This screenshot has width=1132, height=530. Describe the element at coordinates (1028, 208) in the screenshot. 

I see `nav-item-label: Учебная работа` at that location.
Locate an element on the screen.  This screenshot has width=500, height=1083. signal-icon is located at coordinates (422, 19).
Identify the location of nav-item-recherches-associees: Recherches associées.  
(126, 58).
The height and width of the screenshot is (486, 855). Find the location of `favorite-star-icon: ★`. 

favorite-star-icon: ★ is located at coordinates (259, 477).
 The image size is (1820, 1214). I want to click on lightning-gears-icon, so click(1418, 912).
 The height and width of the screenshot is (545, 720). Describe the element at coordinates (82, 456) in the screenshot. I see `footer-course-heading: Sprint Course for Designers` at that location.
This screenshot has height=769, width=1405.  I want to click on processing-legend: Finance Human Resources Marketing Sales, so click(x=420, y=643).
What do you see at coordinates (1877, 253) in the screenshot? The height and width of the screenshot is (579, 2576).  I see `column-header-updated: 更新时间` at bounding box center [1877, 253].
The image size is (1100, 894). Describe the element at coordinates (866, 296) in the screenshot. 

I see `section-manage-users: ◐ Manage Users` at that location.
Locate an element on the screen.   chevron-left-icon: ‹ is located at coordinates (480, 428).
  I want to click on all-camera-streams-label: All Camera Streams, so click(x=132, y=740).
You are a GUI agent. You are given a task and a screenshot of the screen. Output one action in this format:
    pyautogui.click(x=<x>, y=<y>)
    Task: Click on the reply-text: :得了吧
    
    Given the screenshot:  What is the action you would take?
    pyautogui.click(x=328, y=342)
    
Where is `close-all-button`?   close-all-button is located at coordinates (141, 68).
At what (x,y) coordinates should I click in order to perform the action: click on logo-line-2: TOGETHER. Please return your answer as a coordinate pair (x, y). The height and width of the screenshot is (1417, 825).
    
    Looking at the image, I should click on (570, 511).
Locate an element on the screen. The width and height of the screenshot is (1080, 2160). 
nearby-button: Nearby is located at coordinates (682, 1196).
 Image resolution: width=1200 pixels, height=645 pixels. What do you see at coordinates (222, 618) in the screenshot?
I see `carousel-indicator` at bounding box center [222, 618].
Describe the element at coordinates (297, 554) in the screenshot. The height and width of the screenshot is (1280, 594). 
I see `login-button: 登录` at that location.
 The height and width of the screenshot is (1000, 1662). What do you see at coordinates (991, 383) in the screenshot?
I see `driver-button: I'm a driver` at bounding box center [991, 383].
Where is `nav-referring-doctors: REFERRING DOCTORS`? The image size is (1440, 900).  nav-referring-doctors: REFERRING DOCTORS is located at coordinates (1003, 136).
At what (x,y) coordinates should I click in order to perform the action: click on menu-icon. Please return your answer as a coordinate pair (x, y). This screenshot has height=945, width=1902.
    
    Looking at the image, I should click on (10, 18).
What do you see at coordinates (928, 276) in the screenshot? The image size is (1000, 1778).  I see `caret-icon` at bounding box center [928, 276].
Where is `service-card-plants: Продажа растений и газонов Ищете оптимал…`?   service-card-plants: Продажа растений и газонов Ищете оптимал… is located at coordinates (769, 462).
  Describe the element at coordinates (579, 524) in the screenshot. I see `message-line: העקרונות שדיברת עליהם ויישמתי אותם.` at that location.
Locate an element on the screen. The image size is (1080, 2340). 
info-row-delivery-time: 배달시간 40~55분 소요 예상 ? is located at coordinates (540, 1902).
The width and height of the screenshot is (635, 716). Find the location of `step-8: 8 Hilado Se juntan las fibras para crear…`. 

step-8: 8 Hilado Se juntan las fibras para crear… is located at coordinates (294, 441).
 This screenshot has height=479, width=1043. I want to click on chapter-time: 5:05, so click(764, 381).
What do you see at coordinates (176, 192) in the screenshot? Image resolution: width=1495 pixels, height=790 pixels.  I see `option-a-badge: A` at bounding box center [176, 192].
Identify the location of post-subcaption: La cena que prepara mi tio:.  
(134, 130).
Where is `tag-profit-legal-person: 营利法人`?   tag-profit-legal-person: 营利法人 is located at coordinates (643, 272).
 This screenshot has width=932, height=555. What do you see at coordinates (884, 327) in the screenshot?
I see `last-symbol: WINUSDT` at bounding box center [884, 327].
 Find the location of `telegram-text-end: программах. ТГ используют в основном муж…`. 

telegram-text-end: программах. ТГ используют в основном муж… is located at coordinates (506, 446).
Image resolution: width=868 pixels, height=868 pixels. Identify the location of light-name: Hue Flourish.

····················

> [Work to be completed] Give everything in the records above, from the line containing "The width and height of the screenshot is (635, 716)." down to the line containing "step-8: 8 Hilado Se juntan las fibras para crear… is", as a numbered list, including both of those lines and leaving out blank lines.

> [Response for this exercise]
1. The width and height of the screenshot is (635, 716). Find the location of `step-8: 8 Hilado Se juntan las fibras para crear…`. 
2. step-8: 8 Hilado Se juntan las fibras para crear… is located at coordinates (294, 441).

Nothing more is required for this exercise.